= Darren Burke =

University professor and entrepreneur

Darren Burke (born 25 April 1967) is a Canadian university professor, researcher and entrepreneur.

== Early life ==
Darren Burke was born in Halifax, Nova Scotia. He completed an undergraduate degree in Physical Education and a master's degree in Science from Dalhousie University. He was awarded a PhD in Exercise Physiology at the University of Saskatchewan in 2001 with the thesis "Individual creatine pool size and responsiveness associated with creatine supplementation".

== Career ==
In 2001, Burke started a tenure track role as an assistant professor at St. Francis Xavier University in 2001, and was promoted to associate professor with Tenure in 2004. In 2008, he left his academia career to start his first business. He applied his research to create a new line of sports nutrition products encompassing protein powders, energy capsules, and muscle-enhancing supplements tailored for professional athletes.
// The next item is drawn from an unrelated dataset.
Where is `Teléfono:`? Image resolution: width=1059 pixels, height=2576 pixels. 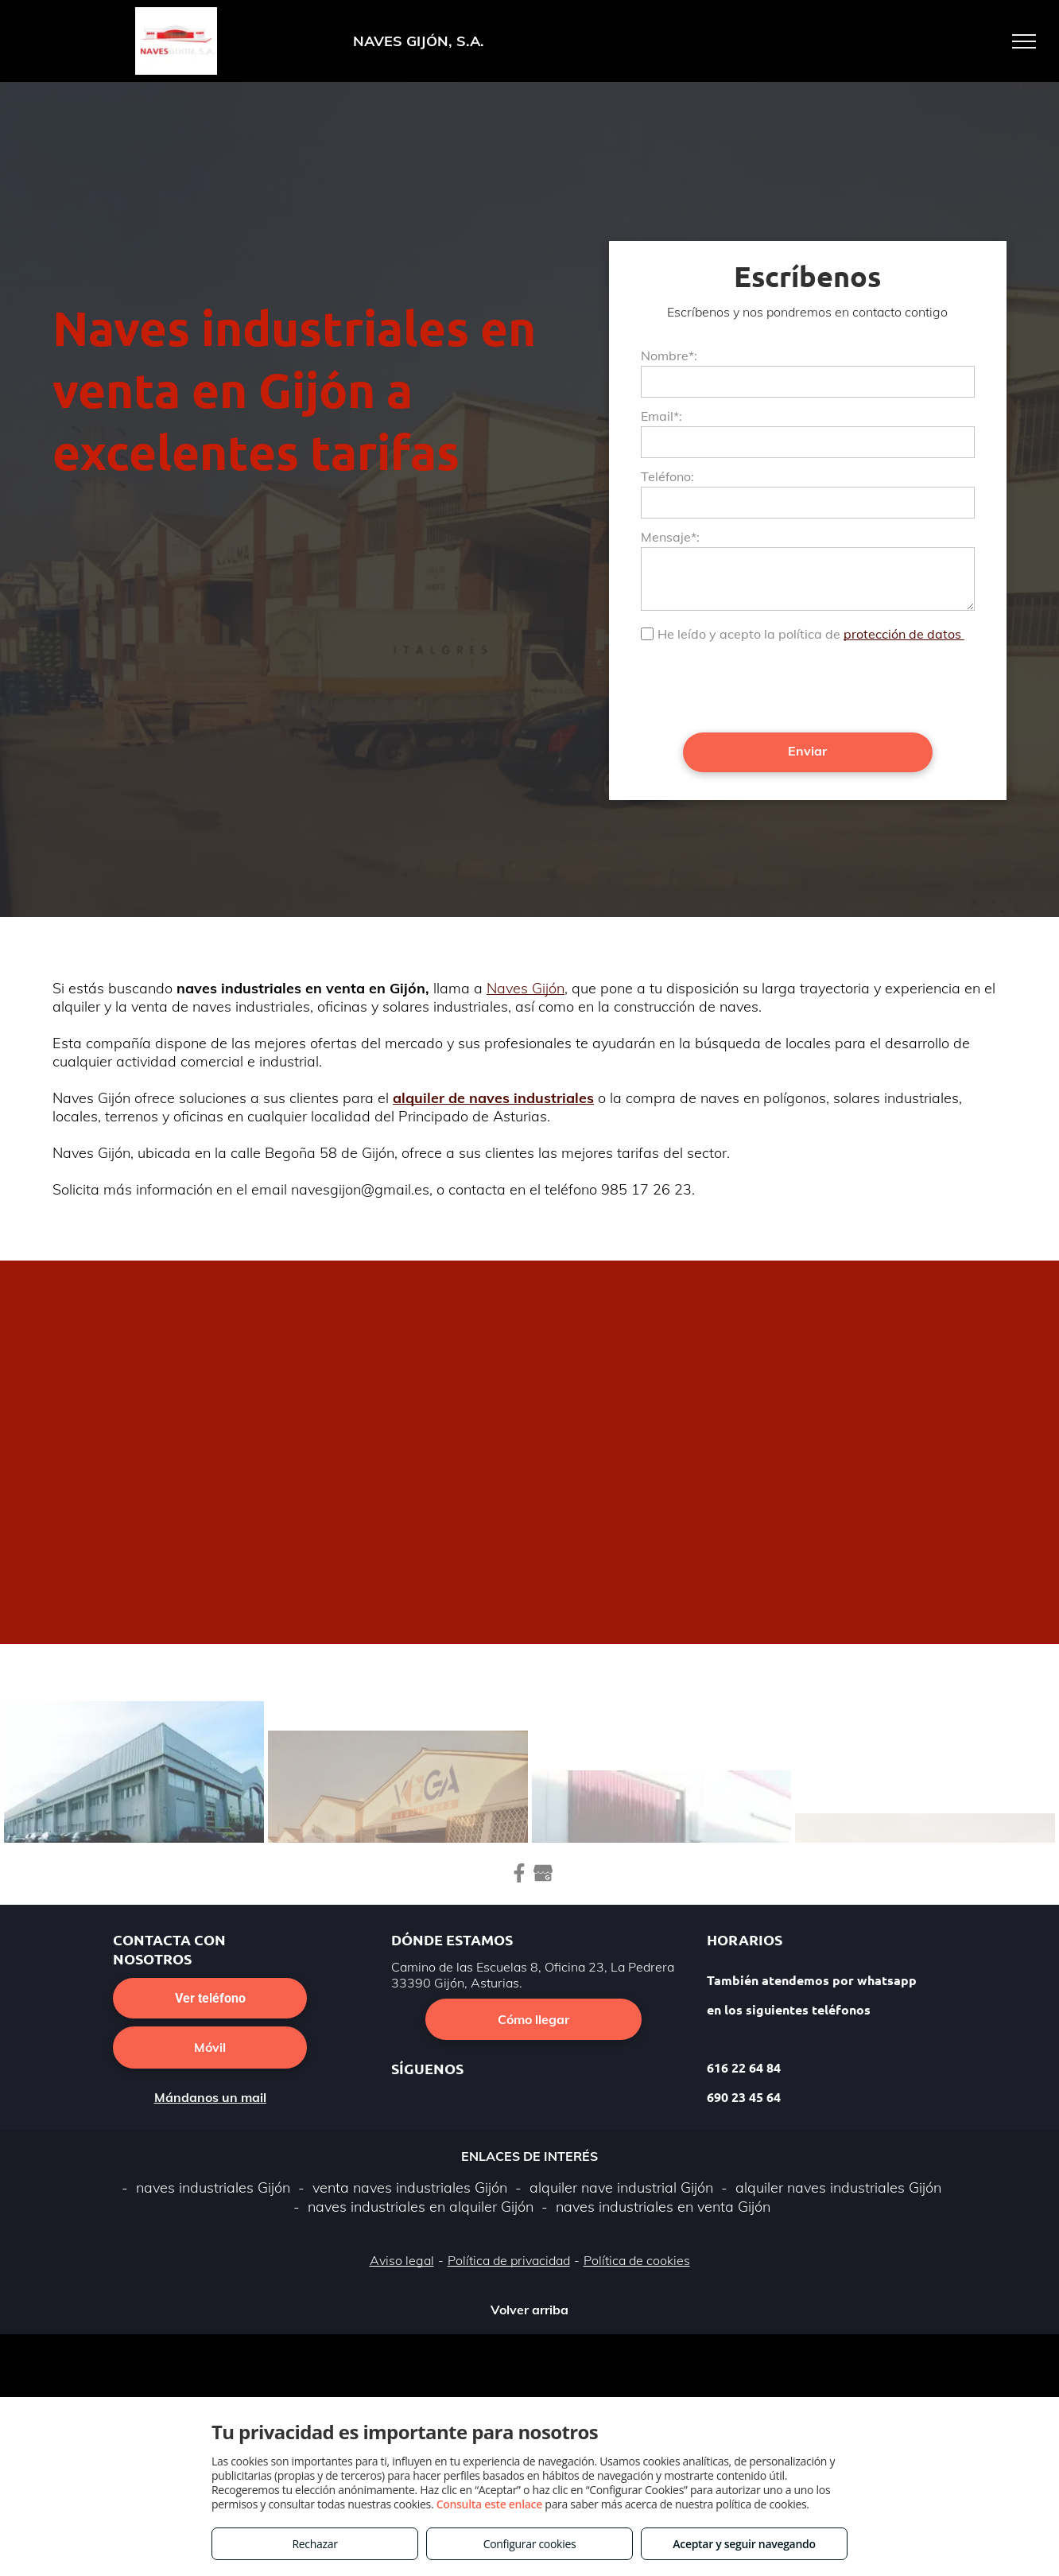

In 2013 his company, Rivalus was acquired by Nutrivo. In 2017, Burke started working on a sustainable technology to decrease food waste and conserve nutrients in fruits and vegetables which would have otherwise been discarded. In 2018, he partnered with former NHL hockey player TJ Galiardi to launch Outcast Foods which is a sustainable technology-based company aimed at upcycling discarded fruits and vegetables bound for landfills. He served as the CEO of Outcast Foods till the end of 2021.

In the same year he received the EY Entrepreneur of the Year for Atlantic Canada.

Burke returned to academia in 2023 as an Industry Professor at McMaster University to help the university set up a makerspace and develop a curriculum for Entrepreneurship and Innovation.